■ Problem requirements:
Scan the entries for the word "column". Every line that has it should be copied.

● ● ●

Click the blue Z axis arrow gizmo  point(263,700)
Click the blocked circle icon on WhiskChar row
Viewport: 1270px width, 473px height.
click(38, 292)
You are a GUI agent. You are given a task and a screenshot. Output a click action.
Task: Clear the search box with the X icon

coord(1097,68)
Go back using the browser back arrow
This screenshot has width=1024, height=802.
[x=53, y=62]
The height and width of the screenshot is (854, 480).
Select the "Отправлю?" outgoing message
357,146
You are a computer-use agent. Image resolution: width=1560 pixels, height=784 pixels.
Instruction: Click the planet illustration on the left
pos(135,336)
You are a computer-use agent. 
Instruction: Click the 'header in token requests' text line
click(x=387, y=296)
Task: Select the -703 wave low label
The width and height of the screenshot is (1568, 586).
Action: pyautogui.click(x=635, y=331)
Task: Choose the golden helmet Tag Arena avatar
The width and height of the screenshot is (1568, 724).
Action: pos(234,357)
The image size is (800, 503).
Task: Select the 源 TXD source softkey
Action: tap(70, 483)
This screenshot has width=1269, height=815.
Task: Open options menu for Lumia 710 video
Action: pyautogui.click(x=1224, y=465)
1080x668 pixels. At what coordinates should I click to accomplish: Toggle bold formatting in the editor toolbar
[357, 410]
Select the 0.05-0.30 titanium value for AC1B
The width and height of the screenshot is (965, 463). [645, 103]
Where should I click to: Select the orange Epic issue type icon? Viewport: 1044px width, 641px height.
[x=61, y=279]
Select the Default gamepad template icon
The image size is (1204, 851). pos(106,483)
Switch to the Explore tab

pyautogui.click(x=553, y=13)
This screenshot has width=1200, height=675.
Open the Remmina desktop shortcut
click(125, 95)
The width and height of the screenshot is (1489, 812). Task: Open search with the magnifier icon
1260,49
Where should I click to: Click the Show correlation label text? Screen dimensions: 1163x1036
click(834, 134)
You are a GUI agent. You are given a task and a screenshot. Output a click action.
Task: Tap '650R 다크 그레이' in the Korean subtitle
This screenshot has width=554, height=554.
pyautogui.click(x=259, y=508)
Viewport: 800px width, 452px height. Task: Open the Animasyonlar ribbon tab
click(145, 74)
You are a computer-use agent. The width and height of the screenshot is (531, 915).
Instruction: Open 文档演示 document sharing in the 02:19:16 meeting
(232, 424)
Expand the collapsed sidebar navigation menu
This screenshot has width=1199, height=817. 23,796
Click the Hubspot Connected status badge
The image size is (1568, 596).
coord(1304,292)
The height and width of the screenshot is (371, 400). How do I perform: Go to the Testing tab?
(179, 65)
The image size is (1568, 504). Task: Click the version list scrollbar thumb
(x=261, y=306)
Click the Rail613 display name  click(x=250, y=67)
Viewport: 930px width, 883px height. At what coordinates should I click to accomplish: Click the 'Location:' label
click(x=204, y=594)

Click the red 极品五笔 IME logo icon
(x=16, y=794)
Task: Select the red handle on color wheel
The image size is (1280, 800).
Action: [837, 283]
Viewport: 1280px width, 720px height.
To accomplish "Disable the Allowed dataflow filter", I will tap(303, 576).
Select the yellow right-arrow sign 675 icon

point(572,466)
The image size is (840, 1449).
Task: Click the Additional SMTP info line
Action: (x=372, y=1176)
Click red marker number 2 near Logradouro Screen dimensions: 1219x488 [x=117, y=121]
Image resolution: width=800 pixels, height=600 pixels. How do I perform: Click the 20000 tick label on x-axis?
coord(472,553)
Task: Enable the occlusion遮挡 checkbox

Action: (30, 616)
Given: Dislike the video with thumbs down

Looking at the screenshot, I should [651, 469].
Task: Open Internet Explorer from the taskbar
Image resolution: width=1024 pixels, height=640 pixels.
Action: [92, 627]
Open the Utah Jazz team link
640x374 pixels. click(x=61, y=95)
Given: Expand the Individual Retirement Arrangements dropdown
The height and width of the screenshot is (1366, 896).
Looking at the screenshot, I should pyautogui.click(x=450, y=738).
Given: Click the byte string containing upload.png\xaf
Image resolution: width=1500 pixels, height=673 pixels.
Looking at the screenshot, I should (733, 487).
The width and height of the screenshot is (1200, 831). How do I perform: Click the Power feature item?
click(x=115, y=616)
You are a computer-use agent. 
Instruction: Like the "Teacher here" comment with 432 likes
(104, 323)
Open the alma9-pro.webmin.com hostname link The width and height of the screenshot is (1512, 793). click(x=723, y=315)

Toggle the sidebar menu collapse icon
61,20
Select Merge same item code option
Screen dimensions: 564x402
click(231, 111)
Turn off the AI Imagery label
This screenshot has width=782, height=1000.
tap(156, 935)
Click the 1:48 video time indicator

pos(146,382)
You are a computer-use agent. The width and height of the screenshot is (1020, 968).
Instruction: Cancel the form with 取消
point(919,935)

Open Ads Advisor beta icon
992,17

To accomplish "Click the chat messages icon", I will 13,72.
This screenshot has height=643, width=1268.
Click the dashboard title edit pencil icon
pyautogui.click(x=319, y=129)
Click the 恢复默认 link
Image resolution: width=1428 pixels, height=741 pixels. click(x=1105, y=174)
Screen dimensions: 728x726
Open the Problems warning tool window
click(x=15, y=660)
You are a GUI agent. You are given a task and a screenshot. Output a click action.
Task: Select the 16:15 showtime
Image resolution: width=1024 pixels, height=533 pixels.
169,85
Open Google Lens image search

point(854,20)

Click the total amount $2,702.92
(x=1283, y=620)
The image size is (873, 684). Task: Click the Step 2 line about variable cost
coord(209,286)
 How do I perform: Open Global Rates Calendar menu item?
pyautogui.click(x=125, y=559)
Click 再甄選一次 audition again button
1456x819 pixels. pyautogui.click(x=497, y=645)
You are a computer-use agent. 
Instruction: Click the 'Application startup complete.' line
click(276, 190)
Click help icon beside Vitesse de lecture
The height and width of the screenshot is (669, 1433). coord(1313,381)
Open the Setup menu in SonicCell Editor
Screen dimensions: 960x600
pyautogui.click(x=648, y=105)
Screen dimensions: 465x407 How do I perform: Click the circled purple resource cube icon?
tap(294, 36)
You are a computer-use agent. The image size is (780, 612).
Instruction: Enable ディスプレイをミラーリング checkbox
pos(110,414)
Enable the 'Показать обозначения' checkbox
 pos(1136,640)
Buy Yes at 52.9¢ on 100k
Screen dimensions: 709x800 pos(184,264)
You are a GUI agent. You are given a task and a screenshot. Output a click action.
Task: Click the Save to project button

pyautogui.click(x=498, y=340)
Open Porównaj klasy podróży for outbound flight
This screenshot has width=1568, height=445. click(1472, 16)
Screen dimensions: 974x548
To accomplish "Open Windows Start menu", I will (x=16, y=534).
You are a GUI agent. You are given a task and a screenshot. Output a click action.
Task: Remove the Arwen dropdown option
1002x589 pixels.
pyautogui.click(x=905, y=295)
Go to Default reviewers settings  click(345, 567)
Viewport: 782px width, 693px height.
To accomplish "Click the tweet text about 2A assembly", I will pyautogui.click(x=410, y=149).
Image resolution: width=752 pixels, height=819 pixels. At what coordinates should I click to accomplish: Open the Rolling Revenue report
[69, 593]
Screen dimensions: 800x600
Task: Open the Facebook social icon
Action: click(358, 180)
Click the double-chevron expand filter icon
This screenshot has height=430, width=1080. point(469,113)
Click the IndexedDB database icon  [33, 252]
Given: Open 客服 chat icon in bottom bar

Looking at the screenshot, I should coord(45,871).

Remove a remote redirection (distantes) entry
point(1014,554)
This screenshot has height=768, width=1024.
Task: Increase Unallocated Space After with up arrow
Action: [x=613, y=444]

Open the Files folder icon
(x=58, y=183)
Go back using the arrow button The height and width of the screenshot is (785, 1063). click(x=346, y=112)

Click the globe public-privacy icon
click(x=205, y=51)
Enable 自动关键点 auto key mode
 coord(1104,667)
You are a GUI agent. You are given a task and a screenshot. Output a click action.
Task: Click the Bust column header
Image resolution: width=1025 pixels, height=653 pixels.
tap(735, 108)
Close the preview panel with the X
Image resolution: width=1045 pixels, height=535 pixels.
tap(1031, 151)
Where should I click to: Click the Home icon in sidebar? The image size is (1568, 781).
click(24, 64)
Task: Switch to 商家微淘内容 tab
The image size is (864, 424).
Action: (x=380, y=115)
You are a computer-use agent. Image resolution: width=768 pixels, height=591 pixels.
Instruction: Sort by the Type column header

● ● ●

■ Response to the exercise:
Task: Click the Bust column header
Instruction: Sort by the Type column header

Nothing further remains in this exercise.